Lainey (Alison Brie) and Jake (Jason Sudeikis) aren’t really good people. After losing their virginity to each other in college, they never plan on seeing each other again. It’s a rom-com, so they reconnect accidentally — in a meeting for recovering sex addicts. Less of a rom-com than you thought! They spent their years apart drifting in and out of relationships, purposely sabotaging them through infidelity, or cheating just because.
Through Lainey’s problematic relationship with Matthew (Adam Scott) and Jake’s inability to settle down, the movie handles the idea of monogamy, what constitutes a happy relationship and what’s it’s like being just friends.
“Moonstruck”
It’s 1987. Cher is planning to release her self-titled album — produced in part by Bon Jovi. Nicholas Cage is a twenty-something up and comer. It’s like the cold and hot wind just before the tornado.
After winning countless awards in the ’80s, “Moonstruck” is still a beloved classic. What makes it memorable isn’t just the casting, though Cher and Nick Cage kissing will be burned in your memory — it’s the tone of the film. It’s not so much a romantic movie, or really a comedy, the tone of the film to me is simply “tension.”
After her husband gets hit by a bus, Loretta (Cher) moves back in with her family. She dedicates seven years to grieving and then decides it’s time to get married again, regardless of whether she’s in love. She ends up coaching Johnny (Danny Aiello) through a very awkward proposal, right before he leaves to visit his dying mother. She promises she’ll invite his estranged brother, Ronny (Cage) to the wedding while he’s gone, and guess what? They fall in love.

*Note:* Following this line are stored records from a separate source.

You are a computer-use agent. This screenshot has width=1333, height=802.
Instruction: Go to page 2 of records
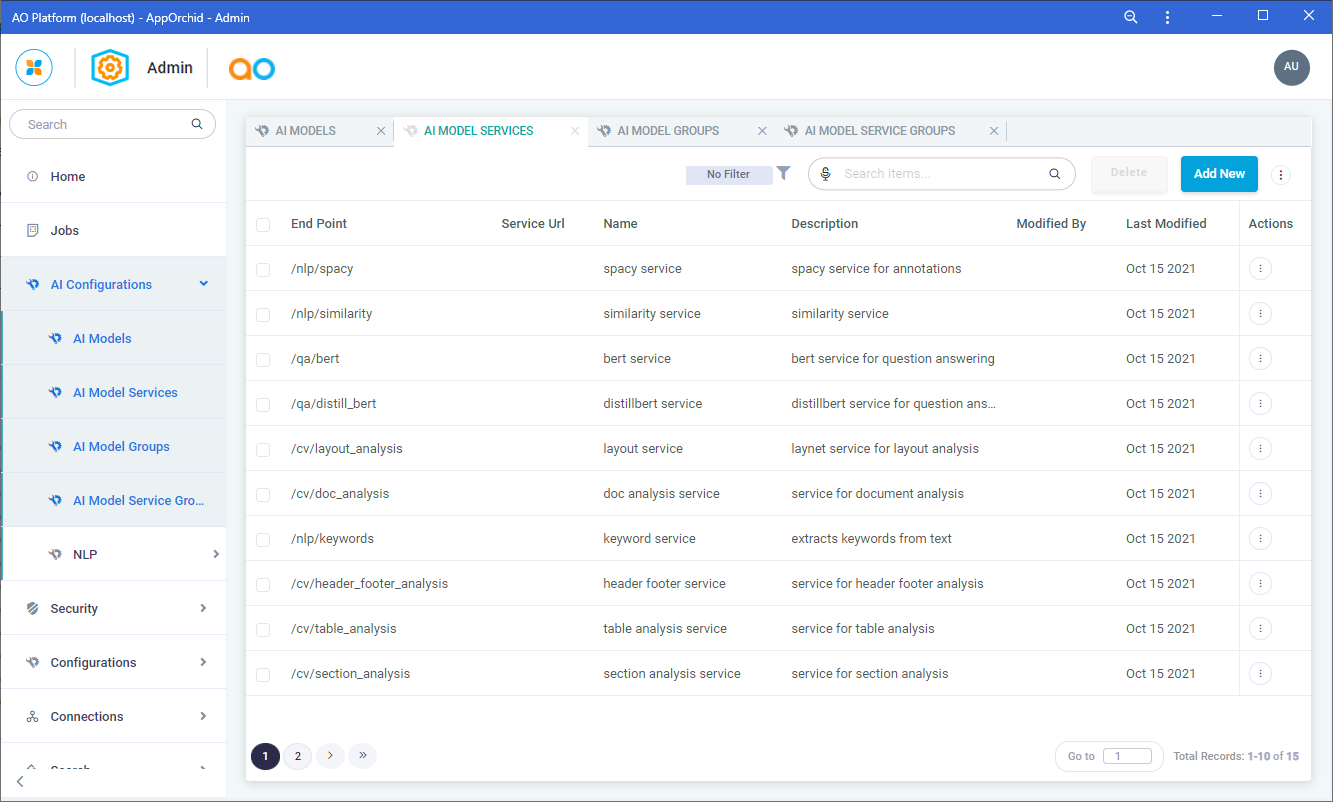[297, 756]

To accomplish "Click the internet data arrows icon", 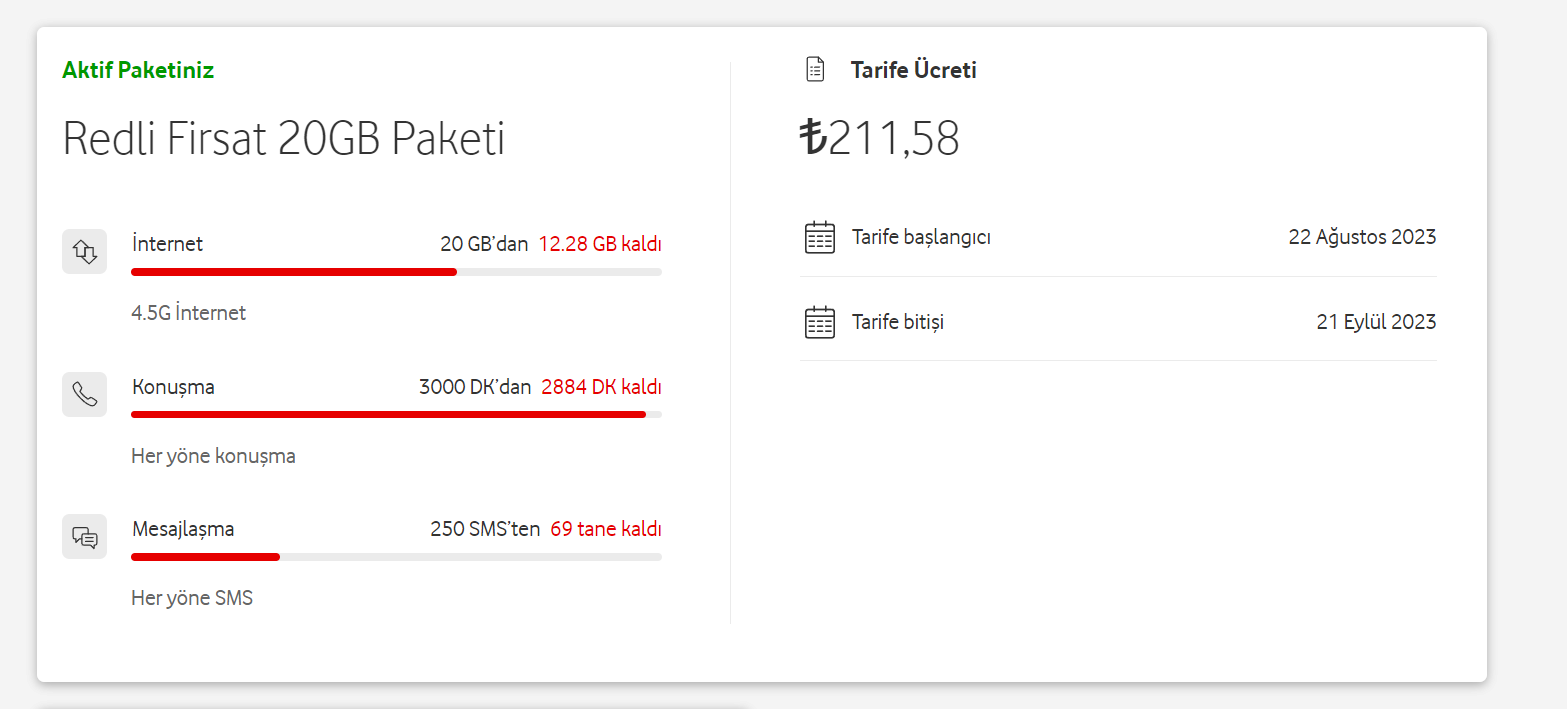I will [84, 251].
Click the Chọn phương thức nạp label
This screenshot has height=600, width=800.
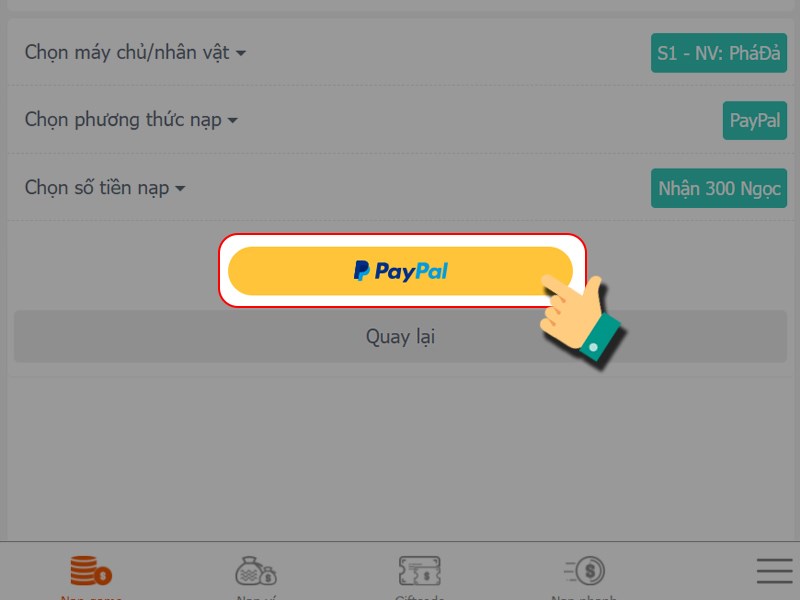(123, 120)
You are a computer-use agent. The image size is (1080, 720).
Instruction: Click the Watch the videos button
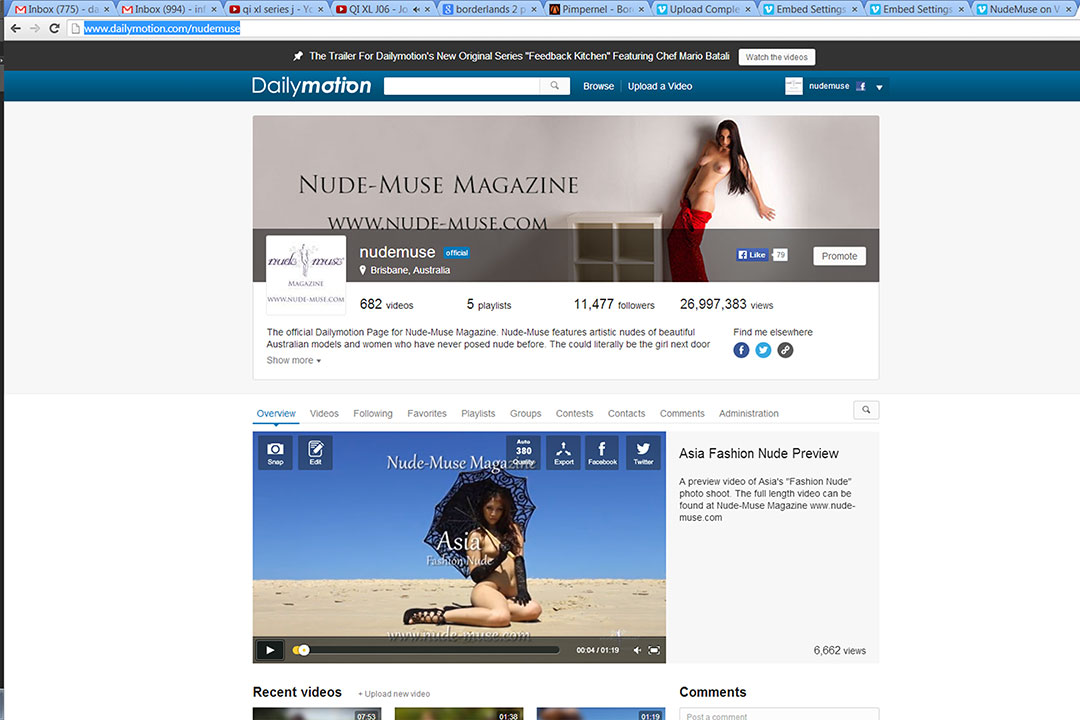point(778,57)
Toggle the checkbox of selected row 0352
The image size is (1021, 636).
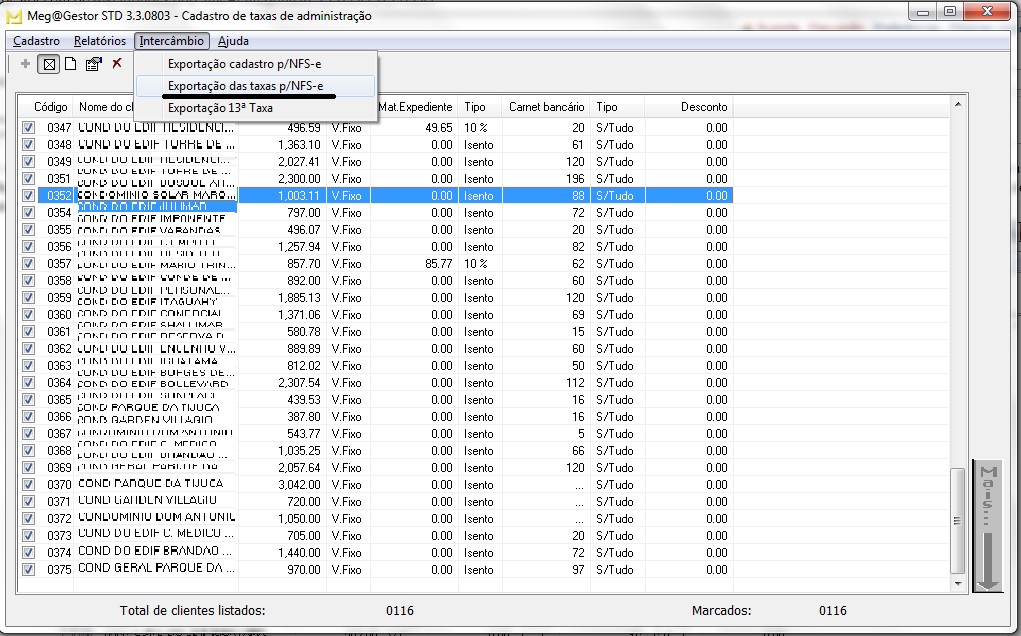tap(29, 196)
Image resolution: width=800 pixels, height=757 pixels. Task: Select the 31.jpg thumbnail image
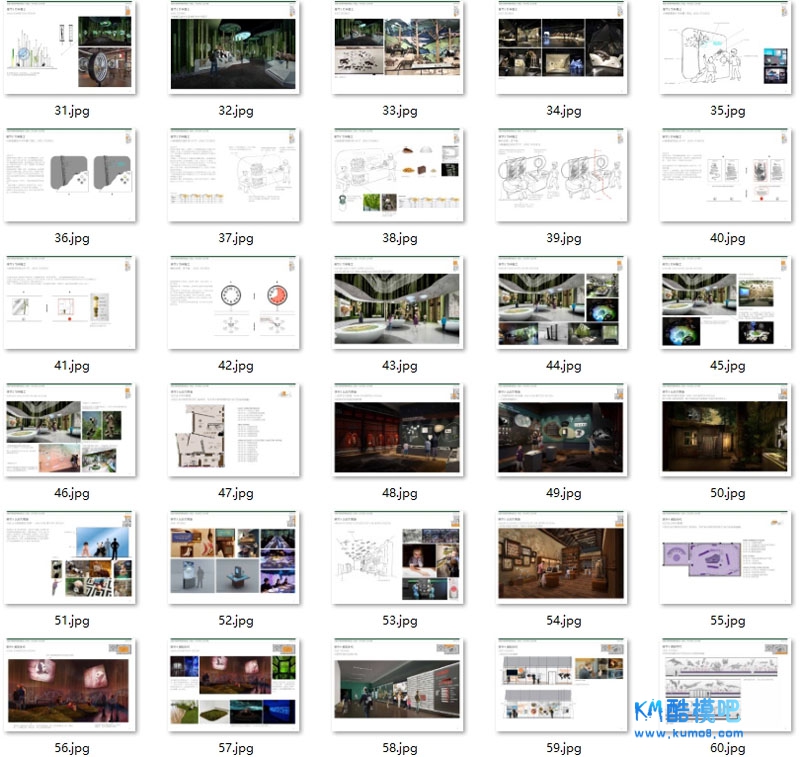71,50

This movie handles infidelity and asks a really important question: what makes a relationship? Why do people even enter them? After finishing “Moonstruck,” I spent the rest of the day thinking about it. The screenplay is smart, funny and awkward, and Cher is a perfect lead.
“Fever Pitch”
Comedian, and Ben and Jerry’s flavor inspiration, Jimmy Fallon teams up with Drew Barrymore in this incredibly underrated rom-com. In this United States remake of the 1997 British film, Ben (Fallon) is a quirky and kind math teacher who just can’t keep a girlfriend. Lindsey (Barrymore), a businesswoman who never leaves the office, doesn’t understand why until she visits his apartment — he’s obsessed with the Red Sox. We’re talking Yankee toilet paper, Red Sox bedding, the works. To make this relationship work, they both need to make some sacrifices.
Their first date is one of my favorite scenes in rom-com history. The writing in this film is so funny, weird and unexpected, and Fallon and Barrymore’s chemistry is perfect. “Fever pitch” shows two adults nurturing a relationship that they both care about, even though it stands in the way of things they felt were really important. It’s an honest story of falling in and out of love. The cherry on top is that Fallon first fell in love with his now-wife Nancy Juvonen, one of the film’s producers, on the set — a real-life rom-com.
Honorable Mention: “He’s Just Not That Into You”
A rom-com based on a self-help book, what more could you ask for? This tongue-in-cheek film is jam-packed with stars (Scarlett Johansson, Ben Affleck, Jennifer Aniston, and more) and plays with multiple related storylines. The movie relies on the gender binary and various other stereotypes to tell its story and has been criticized on these points for years. Its antiquated look at women and dating is tiresome, but I still found value in the structure of the film itself. The use of title cards and cut scenes made an otherwise standard 2000s rom-com much more compelling and helped to define a new niche of the genre.